Time does not stand still. When my wife and I grew older, we decided to emigrate to the Land of Israel in order to settle. We already had documents (issued by the British Mandate authorities), and made plans to have our own apartment near our children (our daughter Bella Rapoport-Miodovnik was an announcer on the Israeli radio station Kol Tziyon La-golah, and her husband was the scholar and merchant Moshe Miodovnik).[71] But man proposes and God disposes; it was not to be. “The feet of a person are responsible for him; they lead him to the place where he needs to go” (Mishna Sukkah, 53). My wife became sick, and after a long illness died in Toronto. I was left in despair, and had no plan.

Shortly after my wife's death, I emigrated to Israel and my children, but with no specific plan, except for consulting with my children about the possibilities. For various reasons, mainly because of the need to liquidate all my economic affairs in Toronto, I left Israel, intending to return. If God grants me life, I hope to immigrate to Israel in the near future, and publish my last books there.

Rabbi Tuviya HaCohen Rapoport
Toronto (Canada)
April 1954

 

kur654.jpg
Bella Rapoport-Miodovnik, daughter of Rabbi Rapoport,
was an announcer on Kol Zion LaGolah

[Column 655]

The Editor: Below are the reactions of great scholars to the works of Rabbi Rapoport:[72]

 

The Hebrew University

Jerusalem, between Rosh HaShana and Yom Kippur, 1950[73]

The esteemed rabbi of priestly lineage, Tuviya HaCohen Rapoport, had the admirable plan of collecting all the sayings of the Sages concerning the Land of Israel in the Babylonian and Jerusalem Talmuds, the Tosefta, and Midrash, and publishing them in a book.

If this work is carried out properly and suitably, it would be a blessing.
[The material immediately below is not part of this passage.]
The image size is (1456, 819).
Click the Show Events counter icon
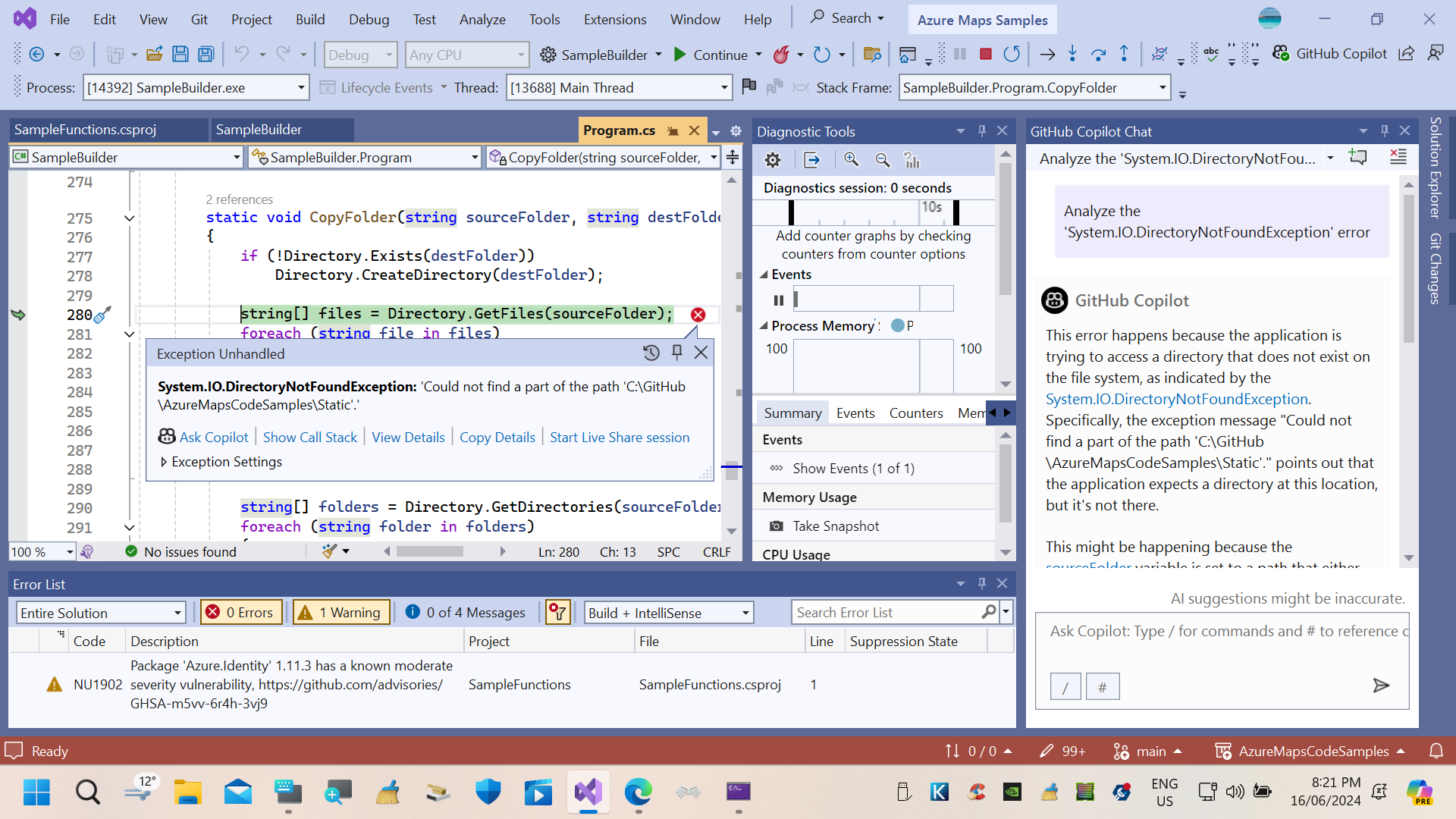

The rabbi, author of this book, is worthy of help to enable him to complete the work and to publish it. The major rabbis of the Land of Israel have recommended it, and I concur in the opinions of those greater than I.

S. Assaf[74]

Yitzchak Ayzik HaLevy Herzog
Chief Rabbi of the Land of Israel
The Sacred City of Jerusalem (may it soon be rebuilt)
June 4, 1950

This book, The Encyclopedia of the Land of Israel, by the great rabbi who is perfect in every way and of great lineage, Rabbi Tuviya HaCohen Rapoport (may he live a long and good life) has been read by important scholars (see the recommendation letter by the righteous man who contributes to the world's foundation, my close friend Rabbi Ya'akov Moshe Charlap, may he live a long and good life). I join them in saying that it has the virtue of awakening hearts to love the Land of Zion and its sacred places.
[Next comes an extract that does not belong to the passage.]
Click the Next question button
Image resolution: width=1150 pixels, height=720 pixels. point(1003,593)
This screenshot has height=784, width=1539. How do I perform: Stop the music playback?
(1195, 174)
I sincerely hope that our generous brothers, God keep them and guard them, will extend their generous help to the dear writer so that he can distribute this work throughout Israel. May God bless them with many good wishes.
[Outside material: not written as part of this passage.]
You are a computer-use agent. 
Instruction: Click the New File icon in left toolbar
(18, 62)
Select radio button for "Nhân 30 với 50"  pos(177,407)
Yitzchak Ayzik HaLevy Herzog
Chief Rabbi of Israel

[seal]

 

kur655.jpg
Meir Rapoport, Zionist activist, man of letters, the brother of Rabbi T. G. Rapoport

[Column 656]

Ya'akov Moshe Charlap[75]

The Sacred City of Jerusalem (may it be rebuilt soon)

With God's help, Jerusalem, May 24, 1950

I encountered a man who carries out his sacred work speedily: my friend the great Rabbi, of distinguished lineage, Rabbi Tuviya HaCohen Rapoport (may he live a long and good life), who aspires to gather and collect everything in the writings of the Sages, the Babylonian and Jerusalem Talmud, Tosefta, Sifra, Sifrei, Mekhilta, Queries to the Zohar, and many passages in Midrash about the Land of Israel.[76] God's will has guided his hand, and he has amassed thousands of phrases, which will serve to increase our nation's love for the Land of Israel and atone for the sin of disliking the land, as the verse states, “They despised the pleasant land.”[77] May they repent out of love, to reverse malice into merit, and may God be inspired by this to send us the righteous Messiah in our time, and complete what we are now witnessing: the beginning of the redemption.[78]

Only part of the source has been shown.